Il litorale ionico di Cariati sta affrontando una grave emergenza idrogeologica, con l’erosione costiera che avanza inesorabilmente, mettendo a repentaglio l’ambiente, l’economia e la sicurezza del territorio.
Nonostante gli allarmi continui e la visibile regressione della linea di riva, l’azione amministrativa risulta carente, lasciando la popolazione nell’incertezza.
Il mare divora la costa e minaccia il territorio
Le recenti immagini raccolte sul posto confermano l’aggravarsi del pericolo idrogeologico. Il mare ha sottratto ampi tratti di costa negli anni, cancellando stabilimenti balneari e avvicinandosi pericolosamente alle abitazioni. L’azione erosiva ha anche alterato la morfologia del litorale, creando “muri” di sabbia che invadono gli alvei dei torrenti.
Con l’arrivo della stagione invernale, questa situazione crea un elevato rischio che le acque piovane non trovino il loro naturale sbocco a mare, potendo causare danni di entità irreparabile. La preoccupazione è accentuata dalla percezione di un’emergenza non adeguatamente affrontata dalle autorità locali.
Interventi inefficaci e il silenzio della politica
Nel corso del tempo, il Comune di Cariati ha annunciato una serie di iniziative: studi, progetti e promesse di opere di salvaguardia del litorale.

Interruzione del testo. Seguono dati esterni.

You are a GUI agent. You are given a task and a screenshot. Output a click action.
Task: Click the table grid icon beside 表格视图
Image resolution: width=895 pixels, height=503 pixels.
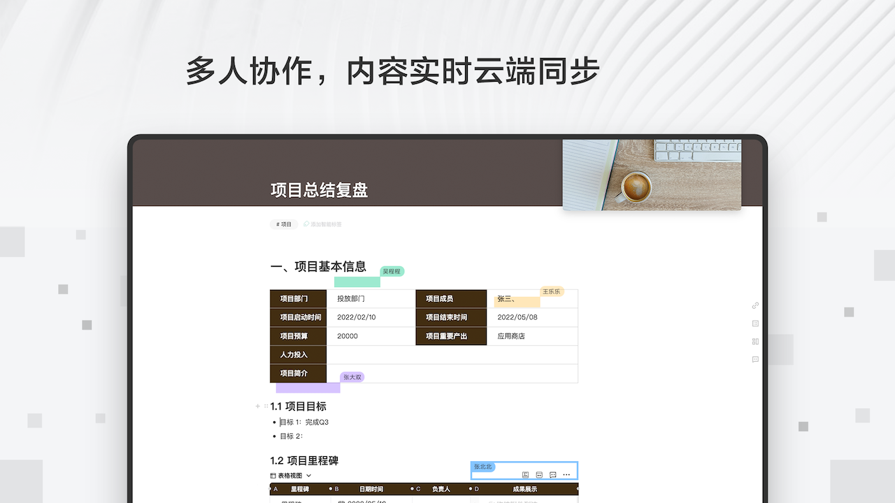273,474
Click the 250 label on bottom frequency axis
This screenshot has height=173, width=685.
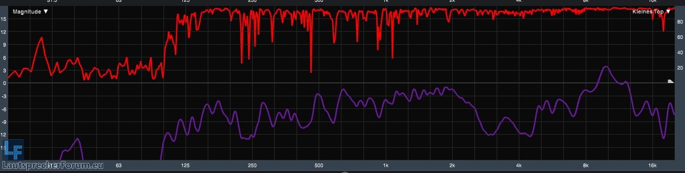(x=252, y=166)
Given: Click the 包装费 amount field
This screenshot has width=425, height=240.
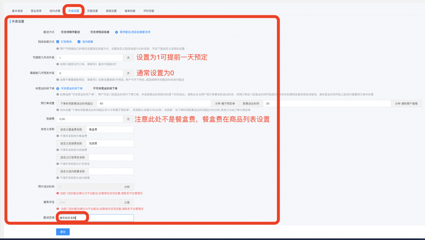Looking at the screenshot, I should [90, 119].
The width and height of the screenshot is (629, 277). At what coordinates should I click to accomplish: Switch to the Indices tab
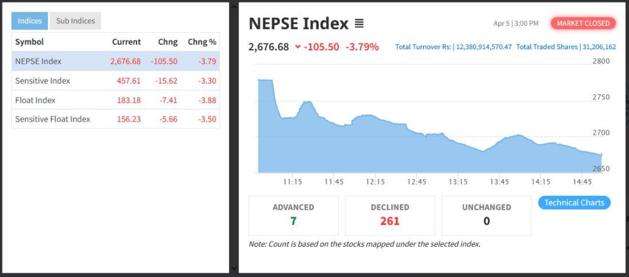click(30, 21)
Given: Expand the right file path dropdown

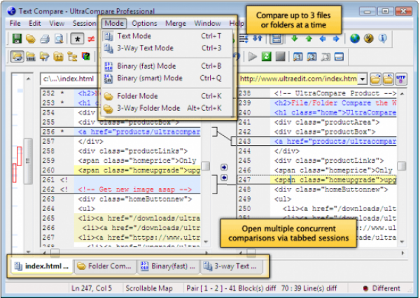Looking at the screenshot, I should coord(363,79).
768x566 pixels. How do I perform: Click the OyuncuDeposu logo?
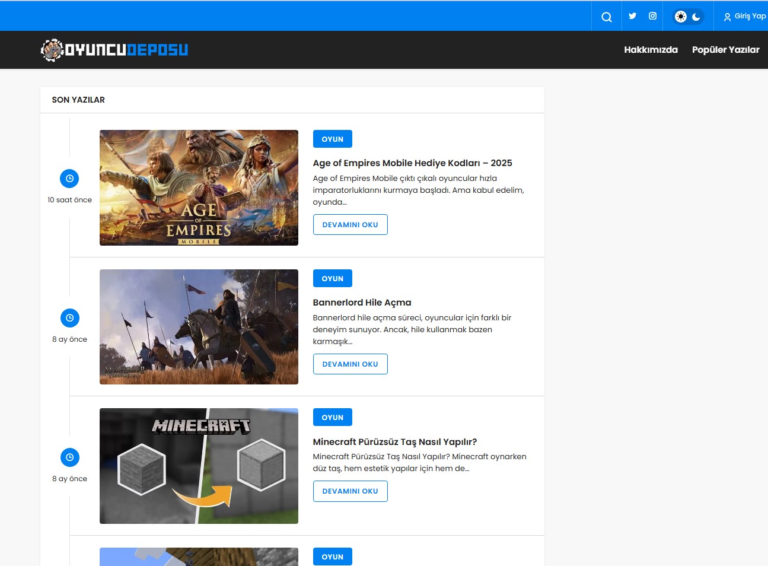pos(114,50)
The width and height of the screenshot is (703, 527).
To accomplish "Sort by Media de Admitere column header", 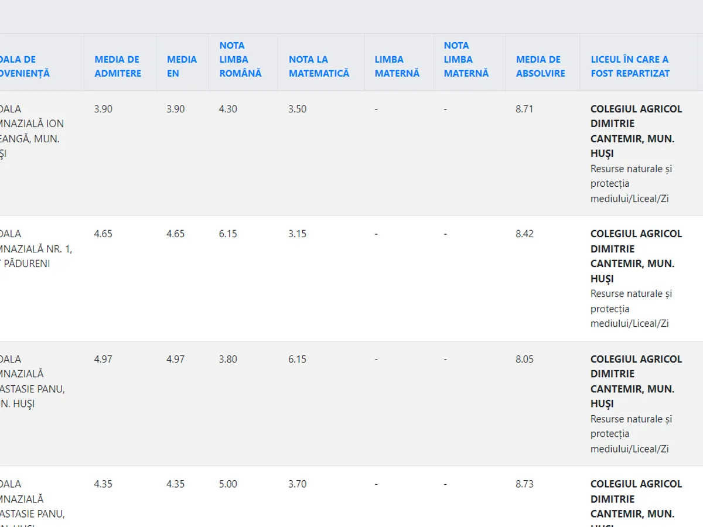I will 118,66.
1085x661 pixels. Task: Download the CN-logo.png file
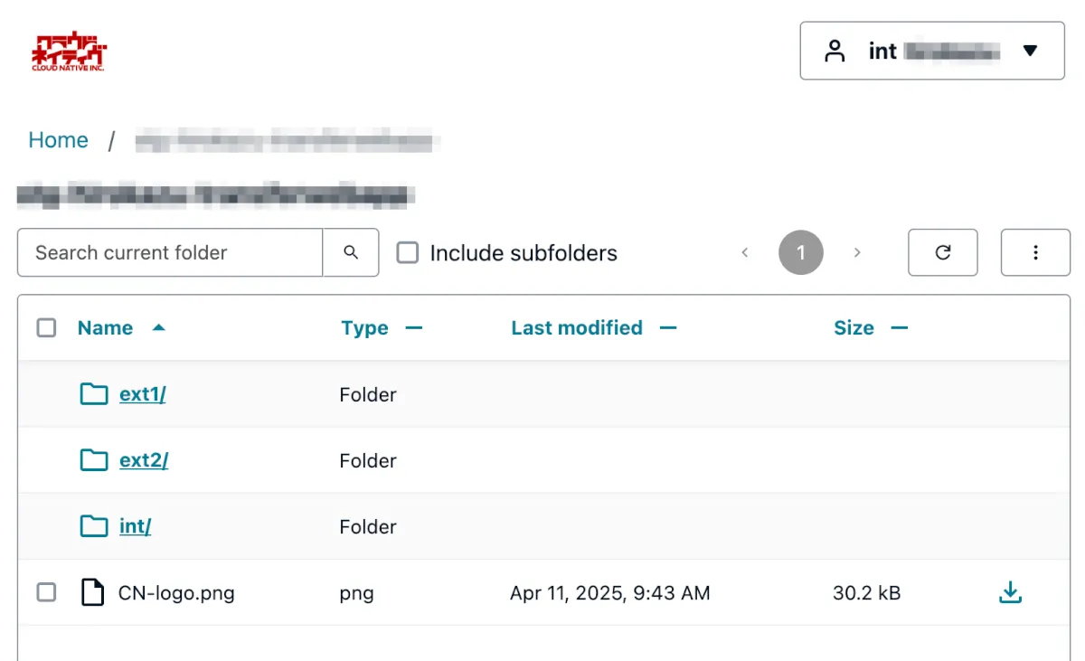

Tuttavia, gli interventi realizzati, anche quelli più recenti come il progetto integrato relativo al “PSC 2014/2020” dell’amministrazione regionale precedente, si sono rivelati inutili o insufficienti a contrastare l’arretramento della costa.
L’inefficacia delle misure adottate si accompagna alla mancanza di trasparenza e comunicazione verso la cittadinanza, che non comprende se e come si stia intervenendo, né se esista una visione strategica per risolvere il problema.
A ciò si aggiunge il silenzio di figure locali che in passato si erano occupate della questione ma che, per ragioni non specificate, preferiscono non intervenire. Viene inoltre criticato il ruolo di parte di chi fa informazione, accusato di essere una “voce del padrone” a servizio degli amministratori.
Necessità di azioni immediate e concrete
L’attuale amministrazione comunale viene invitata a fornire spiegazioni concrete e a mettere in atto un piano d’intervento mirato per contrastare l’erosione. La sicurezza, il turismo e l’ambiente sono ritenute parole ormai svuotate di significato in assenza di una reale tutela. La perdita del litorale comporta una perdita economica e un consumo del territorio che non possono essere mascherati con “Piani spiaggia, bandiere e cartoline patinate”.
Si evidenzia l’urgenza di correggere gli errori che hanno alterato gli equilibri naturali del territorio. Il gruppo consiliare auspica che i recenti schieramenti politici della maggioranza e degli amministratori comunali con il partito del neo rieletto presidente della Regione possano tradursi in un beneficio per la comunità, attraverso la cosiddetta “filiera istituzionale” che collega Nazione, Regione e Comune.
Nonostante l’amarezza per il silenzio e la delusione per alcune figure politiche locali, il gruppo consiliare conclude esprimendo la speranza che questa situazione rappresenti solo una parte minoritaria della realtà di Cariati.